- **Directions for this task**
Only certain lines below are wanted: those starting at the line containing "The image size is (2560, 1262)." and ending at the line containing "has width=2430, height=1512.", both included, each retyped exactly.

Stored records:
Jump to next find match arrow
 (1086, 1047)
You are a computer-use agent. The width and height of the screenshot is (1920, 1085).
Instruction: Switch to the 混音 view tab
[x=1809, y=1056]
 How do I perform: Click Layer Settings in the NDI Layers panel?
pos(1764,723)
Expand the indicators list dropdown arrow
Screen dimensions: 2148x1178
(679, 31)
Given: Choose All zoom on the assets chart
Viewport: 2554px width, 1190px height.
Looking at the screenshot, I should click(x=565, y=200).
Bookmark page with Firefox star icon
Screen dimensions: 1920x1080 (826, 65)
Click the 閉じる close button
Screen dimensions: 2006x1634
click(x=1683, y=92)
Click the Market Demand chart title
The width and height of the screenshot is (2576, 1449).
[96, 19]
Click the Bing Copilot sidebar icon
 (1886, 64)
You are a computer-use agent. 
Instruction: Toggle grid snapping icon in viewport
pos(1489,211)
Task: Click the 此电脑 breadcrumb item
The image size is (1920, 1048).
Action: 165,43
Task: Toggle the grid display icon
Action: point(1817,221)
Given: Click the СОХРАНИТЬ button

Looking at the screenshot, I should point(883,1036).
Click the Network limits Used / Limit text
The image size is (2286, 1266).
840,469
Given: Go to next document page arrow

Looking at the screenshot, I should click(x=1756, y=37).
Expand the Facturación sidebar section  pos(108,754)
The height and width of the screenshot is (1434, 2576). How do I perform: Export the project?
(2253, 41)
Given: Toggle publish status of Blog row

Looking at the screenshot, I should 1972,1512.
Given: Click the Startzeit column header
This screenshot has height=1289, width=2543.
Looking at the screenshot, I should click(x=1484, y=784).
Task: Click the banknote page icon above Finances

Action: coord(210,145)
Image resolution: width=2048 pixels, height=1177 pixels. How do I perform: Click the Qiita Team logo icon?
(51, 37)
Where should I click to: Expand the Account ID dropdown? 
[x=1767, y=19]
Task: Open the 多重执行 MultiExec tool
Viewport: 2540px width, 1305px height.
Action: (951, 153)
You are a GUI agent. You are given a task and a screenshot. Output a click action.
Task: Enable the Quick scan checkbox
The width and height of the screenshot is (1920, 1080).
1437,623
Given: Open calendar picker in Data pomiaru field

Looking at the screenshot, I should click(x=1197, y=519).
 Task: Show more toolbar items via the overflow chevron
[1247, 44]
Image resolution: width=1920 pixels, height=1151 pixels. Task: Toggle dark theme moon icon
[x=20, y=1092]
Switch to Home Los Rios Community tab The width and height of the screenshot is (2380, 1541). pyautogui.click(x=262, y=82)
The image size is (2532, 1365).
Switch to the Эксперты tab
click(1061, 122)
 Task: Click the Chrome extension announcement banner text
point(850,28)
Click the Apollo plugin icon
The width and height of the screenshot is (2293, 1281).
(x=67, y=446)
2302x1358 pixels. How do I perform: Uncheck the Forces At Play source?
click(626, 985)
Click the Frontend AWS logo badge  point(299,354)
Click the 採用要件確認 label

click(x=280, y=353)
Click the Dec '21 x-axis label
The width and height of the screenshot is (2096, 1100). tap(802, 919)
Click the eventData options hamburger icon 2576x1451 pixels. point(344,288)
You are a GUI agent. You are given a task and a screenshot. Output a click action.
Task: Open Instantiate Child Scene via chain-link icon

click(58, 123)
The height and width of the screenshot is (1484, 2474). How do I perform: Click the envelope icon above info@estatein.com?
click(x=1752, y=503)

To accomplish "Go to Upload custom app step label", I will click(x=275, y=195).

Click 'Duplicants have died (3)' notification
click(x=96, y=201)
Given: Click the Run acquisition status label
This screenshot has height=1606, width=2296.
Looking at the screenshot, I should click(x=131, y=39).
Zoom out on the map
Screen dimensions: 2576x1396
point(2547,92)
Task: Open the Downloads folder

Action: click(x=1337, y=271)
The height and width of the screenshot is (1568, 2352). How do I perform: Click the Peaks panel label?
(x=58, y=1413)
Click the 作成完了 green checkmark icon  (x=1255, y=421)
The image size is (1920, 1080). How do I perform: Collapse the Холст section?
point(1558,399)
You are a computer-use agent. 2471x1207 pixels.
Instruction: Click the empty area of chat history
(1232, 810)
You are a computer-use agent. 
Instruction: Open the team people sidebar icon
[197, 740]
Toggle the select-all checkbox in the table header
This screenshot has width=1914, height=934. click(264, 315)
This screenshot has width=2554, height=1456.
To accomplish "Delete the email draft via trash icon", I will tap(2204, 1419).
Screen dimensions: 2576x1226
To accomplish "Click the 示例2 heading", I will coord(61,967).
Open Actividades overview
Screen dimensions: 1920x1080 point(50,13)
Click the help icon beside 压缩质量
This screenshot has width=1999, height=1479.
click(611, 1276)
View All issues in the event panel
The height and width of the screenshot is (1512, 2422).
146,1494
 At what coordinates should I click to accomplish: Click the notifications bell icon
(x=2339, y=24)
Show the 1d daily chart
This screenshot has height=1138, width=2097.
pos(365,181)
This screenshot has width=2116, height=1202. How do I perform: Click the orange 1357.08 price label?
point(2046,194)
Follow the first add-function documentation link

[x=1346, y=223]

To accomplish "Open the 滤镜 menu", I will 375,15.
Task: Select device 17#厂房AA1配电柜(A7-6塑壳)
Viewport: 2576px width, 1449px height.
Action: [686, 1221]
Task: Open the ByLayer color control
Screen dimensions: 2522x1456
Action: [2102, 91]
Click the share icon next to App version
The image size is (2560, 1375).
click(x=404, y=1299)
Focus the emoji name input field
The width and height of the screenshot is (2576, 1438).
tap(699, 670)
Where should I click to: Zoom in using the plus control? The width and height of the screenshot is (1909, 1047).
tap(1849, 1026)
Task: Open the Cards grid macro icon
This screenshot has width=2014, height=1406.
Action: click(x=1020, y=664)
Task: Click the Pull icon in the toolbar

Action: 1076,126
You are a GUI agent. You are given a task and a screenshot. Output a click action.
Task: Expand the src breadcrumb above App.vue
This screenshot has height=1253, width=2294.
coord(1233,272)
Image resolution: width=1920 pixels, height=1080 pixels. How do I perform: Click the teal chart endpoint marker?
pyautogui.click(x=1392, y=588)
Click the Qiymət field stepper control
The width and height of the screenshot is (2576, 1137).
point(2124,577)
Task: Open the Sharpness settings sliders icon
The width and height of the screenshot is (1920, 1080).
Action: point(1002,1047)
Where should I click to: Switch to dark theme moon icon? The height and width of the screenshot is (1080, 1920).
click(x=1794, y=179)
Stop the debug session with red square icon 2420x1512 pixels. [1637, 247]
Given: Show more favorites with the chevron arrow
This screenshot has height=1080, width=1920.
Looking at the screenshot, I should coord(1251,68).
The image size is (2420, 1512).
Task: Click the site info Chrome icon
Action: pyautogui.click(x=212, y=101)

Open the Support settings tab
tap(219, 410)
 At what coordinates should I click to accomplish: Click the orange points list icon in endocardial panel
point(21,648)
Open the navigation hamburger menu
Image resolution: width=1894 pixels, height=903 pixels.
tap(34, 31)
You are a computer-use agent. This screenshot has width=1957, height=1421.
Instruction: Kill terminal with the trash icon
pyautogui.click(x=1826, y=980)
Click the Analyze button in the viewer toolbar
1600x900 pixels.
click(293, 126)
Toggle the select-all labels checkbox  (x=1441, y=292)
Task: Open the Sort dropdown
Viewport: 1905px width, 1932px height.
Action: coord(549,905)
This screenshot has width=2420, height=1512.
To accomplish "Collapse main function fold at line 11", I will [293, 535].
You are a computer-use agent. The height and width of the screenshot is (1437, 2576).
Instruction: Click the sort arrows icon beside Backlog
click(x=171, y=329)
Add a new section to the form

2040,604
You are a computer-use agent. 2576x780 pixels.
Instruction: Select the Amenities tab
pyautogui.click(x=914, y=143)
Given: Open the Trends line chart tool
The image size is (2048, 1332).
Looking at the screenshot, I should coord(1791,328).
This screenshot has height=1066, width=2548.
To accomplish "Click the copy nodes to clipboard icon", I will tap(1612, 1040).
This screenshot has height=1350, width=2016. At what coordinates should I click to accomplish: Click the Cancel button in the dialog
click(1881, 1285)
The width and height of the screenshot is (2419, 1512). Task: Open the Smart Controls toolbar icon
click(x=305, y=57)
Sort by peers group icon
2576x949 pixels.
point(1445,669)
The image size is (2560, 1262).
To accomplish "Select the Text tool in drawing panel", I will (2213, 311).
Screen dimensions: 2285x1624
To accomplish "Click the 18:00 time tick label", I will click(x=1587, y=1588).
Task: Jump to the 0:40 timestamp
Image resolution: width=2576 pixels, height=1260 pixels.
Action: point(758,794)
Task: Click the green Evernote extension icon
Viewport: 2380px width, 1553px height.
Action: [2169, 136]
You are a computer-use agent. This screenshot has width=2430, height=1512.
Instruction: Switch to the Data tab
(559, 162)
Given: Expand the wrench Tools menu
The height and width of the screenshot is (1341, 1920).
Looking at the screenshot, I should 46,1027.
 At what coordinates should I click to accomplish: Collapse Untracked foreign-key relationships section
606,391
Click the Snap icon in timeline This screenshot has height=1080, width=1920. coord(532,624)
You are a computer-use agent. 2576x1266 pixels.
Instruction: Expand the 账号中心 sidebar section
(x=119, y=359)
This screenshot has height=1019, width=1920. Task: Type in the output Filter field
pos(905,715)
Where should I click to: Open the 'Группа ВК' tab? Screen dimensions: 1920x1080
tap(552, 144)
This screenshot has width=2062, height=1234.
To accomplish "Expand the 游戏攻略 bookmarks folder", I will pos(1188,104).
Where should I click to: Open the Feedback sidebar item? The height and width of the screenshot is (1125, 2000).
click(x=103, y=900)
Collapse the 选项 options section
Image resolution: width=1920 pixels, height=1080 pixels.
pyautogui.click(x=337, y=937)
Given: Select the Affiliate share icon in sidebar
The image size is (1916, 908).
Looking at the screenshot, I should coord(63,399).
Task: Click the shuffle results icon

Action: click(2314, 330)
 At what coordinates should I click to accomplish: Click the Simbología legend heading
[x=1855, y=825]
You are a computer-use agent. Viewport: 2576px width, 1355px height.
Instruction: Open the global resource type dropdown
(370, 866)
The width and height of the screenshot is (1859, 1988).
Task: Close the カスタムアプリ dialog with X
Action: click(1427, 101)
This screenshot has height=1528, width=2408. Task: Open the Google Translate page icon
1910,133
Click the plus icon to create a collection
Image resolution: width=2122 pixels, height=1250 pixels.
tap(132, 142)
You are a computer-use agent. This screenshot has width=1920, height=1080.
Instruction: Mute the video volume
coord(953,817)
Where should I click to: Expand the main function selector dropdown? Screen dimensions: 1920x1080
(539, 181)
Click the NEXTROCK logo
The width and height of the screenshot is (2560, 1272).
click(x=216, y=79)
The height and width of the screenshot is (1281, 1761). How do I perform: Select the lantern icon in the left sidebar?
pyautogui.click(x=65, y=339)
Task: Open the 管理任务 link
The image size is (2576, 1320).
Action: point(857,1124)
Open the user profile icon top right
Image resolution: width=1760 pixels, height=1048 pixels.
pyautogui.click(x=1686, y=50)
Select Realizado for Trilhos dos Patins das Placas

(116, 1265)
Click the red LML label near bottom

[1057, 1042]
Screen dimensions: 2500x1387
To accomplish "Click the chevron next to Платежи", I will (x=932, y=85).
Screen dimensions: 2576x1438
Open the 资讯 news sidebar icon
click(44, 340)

- **Problem solution**
The image size is (2560, 1262).
To accomplish "Select the Text tool in drawing panel", I will (2213, 311).
Screen dimensions: 2285x1624
To accomplish "Click the 18:00 time tick label", I will click(x=1587, y=1588).
Task: Jump to the 0:40 timestamp
Image resolution: width=2576 pixels, height=1260 pixels.
Action: point(758,794)
Task: Click the green Evernote extension icon
Viewport: 2380px width, 1553px height.
Action: [2169, 136]
You are a computer-use agent. This screenshot has width=2430, height=1512.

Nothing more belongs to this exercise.